Overview

Validation of Instruments for Pragmatic Clinical Trials for Overactive Bladder

Status:
Completed
Trial end date:
2013-12-01
Target enrollment:
0
Participant gender:
Female
Summary
A. Objectives & Hypothesis Overactive bladder (OAB) affects over 10 million adults in the United States and each year substantial costs are incurred from private and public funds to test the efficacy of new and existing drugs for OAB.14 However, effectiveness and adherence data from traditional clinical trials are not generalizable to clinical practice.3, 4 In an era of limited resources and competing demands, it is essential that cost-effectiveness data from clinical trials be generalizable to the clinical world. Pragmatic clinical trials measure the effectiveness of treatments in real clinical practice, and in the full spectrum of patients that require treatment.5 Pragmatic trials require patient reported outcomes that are valid but have low patient burden.5 The conduct of pragmatic clinical trials for OAB has been limited by a lack of instruments that have demonstrable validity and reliability in the typical clinical setting Pill counts, used to measure primary outcomes in most traditional trials, are burdensome in the clinical setting.1610 The optimal instrument for measuring utility scores, general quality of life scores for cost-effectiveness analyses for OAB, is also not known. Although poor adherence carries the potential for continued suffering for patients and wasted health care resources, there is a lack of data on the clinical and economic impact of poor adherence to treatment for OAB in real-world clinical practice. We have published preliminary data that underscores the role of adherence and utilities in the treatment of OAB. 3 Our hypothesis is that effectiveness, adherence, and utility preference scores can be measured using pragmatic patient reported instruments and that poor adherence is associated with lower effectiveness and quality of life in adults with OAB in a clinical setting. Specifically, the overriding goal of this proposal is to validate pragmatic instruments to measure effectiveness, adherence and utility preference scores and obtain preliminary data on the effect of adherence and quality of life in adults undergoing treatment for overactive bladder in a clinical setting.
Phase:
Phase 1
Accepts Healthy Volunteers?
Accepts Healthy Volunteers
Details
Lead Sponsor:
University of Pennsylvania
Collaborator:
Pfizer
Treatments:
Fesoterodine
Criteria
Inclusion Criteria:

1. urinary urgency for at least 3 months.

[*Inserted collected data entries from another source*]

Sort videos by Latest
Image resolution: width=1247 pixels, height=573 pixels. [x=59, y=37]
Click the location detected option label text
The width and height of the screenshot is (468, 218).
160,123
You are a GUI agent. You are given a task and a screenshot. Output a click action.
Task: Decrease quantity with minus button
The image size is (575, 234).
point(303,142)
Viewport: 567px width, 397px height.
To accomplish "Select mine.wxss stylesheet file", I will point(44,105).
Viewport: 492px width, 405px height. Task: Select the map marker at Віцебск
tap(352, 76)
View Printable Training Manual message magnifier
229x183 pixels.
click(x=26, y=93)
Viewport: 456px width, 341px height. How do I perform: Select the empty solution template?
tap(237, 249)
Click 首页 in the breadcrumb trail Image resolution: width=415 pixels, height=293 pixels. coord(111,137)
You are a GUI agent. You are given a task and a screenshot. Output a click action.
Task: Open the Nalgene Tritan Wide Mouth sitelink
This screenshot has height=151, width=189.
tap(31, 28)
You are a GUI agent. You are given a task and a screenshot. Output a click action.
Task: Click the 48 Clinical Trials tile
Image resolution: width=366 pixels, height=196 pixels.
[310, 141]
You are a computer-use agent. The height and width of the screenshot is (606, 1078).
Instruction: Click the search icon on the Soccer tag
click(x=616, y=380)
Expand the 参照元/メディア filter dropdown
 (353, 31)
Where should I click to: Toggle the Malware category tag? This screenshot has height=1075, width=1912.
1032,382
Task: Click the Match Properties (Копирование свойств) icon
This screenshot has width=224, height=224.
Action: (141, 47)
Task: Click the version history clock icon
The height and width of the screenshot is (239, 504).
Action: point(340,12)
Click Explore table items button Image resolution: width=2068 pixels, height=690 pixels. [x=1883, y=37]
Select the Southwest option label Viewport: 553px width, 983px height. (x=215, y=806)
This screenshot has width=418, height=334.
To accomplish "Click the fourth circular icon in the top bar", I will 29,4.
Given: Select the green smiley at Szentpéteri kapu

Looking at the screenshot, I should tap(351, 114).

2. Subjects must have mean of ≥ 8 voids per 24 hours

3. and ≥ 1 urgency episode per 24 hours and a rating of at least moderate bother on the
single item

4. Patient Perception of Bladder Condition.

Exclusion Criteria:

1. < 18 years

2. predominant stress incontinence as measured by the validated 3-Incontinence
Questionnaire

3. current/recent use (≤6 m) or contra-indication to anti-cholinergic medication for OAB

4. severe voiding difficulties in the judgment of the investigator

5. men on unstable use of alpha blockers/5-alpha reductase inhibitors

6. severe neurologic disease

7. anti-incontinence or prolapse surgery

8. pregnancy ≤6 months

9. pelvic neuromodulation other lower urinary tract disorder such as calculus, urethral
diverticulum, current or recurrent urinary tract infections.